Vie et art indissociablement liés
À la fin de The Souvenir II, son cinquième film, elle ressuscite le moment où elle présente son film de fin d’études. S’il ne s’agit pas de Caprice mais d’un court métrage que Julie dédie à Anthony, Joanna Hogg en reprend la structure. Ainsi, les deux formats courts – celui qu’elle a réalisé à 26 ans et celui qu’elle insère dans son nouveau film – démarrent exactement de la même façon.
Une jeune femme (Tilda à 25 ans, ici remplacée par sa fille quasiment au même âge, produisant un vertigineux récit sur la filiation d’un visage) est projetée dans un espace mental après avoir été aspirée par une image : la cover d’un magazine dans Caprice, le tableau Le Souvenir, de Fragonard, dans le film auquel il donne son titre. Elle traverse ensuite une suite de scènes aux textures d’images variées, avant de faire demi-tour à la hâte, pour se libérer de la rêverie. Dans Caprice, il s’agit d’échapper aux diktats de la presse féminine, tandis qu’ici, c’est du fantôme d’un amoureux toxique qu’il s’agit.

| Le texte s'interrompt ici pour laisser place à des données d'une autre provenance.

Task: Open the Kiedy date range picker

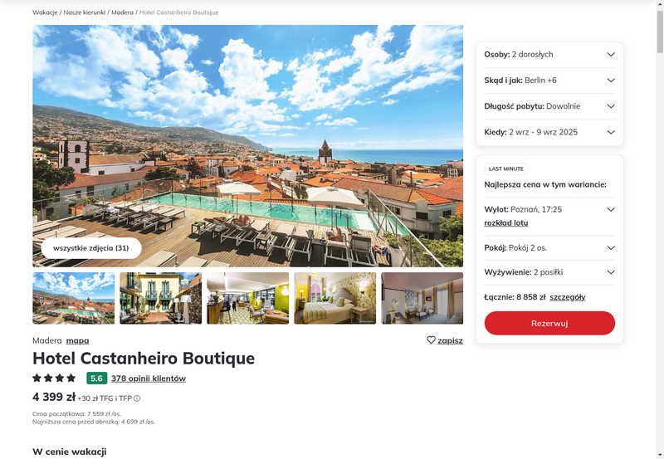Action: tap(549, 132)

Avec ce mensonge biographique en forme de clin d’œil à sa filmographie, Joanna Hogg se fabrique un souvenir, elle s’écrit une mémoire alternative
À la fin du court métrage de Julie, son personnage s’apprête à déchirer le voile du rêve pour revenir à la réalité, caméra au poing et scandant “I’m born again”. Avec ce mensonge biographique en forme de clin d’œil à sa filmographie, Joanna Hogg se fabrique un souvenir, elle s’écrit une mémoire alternative. Derrière cette vision du cinéma comme thérapie, The Souvenir a une dimension ontologique. Il ne cesse de dessiner un réseau complexe et sensible sur la manière dont vie et art sont indissociablement liés, selon un joyeux processus d’interfécondation. Lors de ces allers-retours constants entre passé et présent, vérité et imaginaire, rien ne se perd, rien ne se crée, tout se transforme. Reborn again.
The Souvenir I & II de Joanna Hogg, avec Honor Swinton Byrne, Tilda Swinton, Tom Burke (G.-B., É.-U., 2019, 1 h 59 et G.-B., 2021, 1 h 46). En salle le 2 février.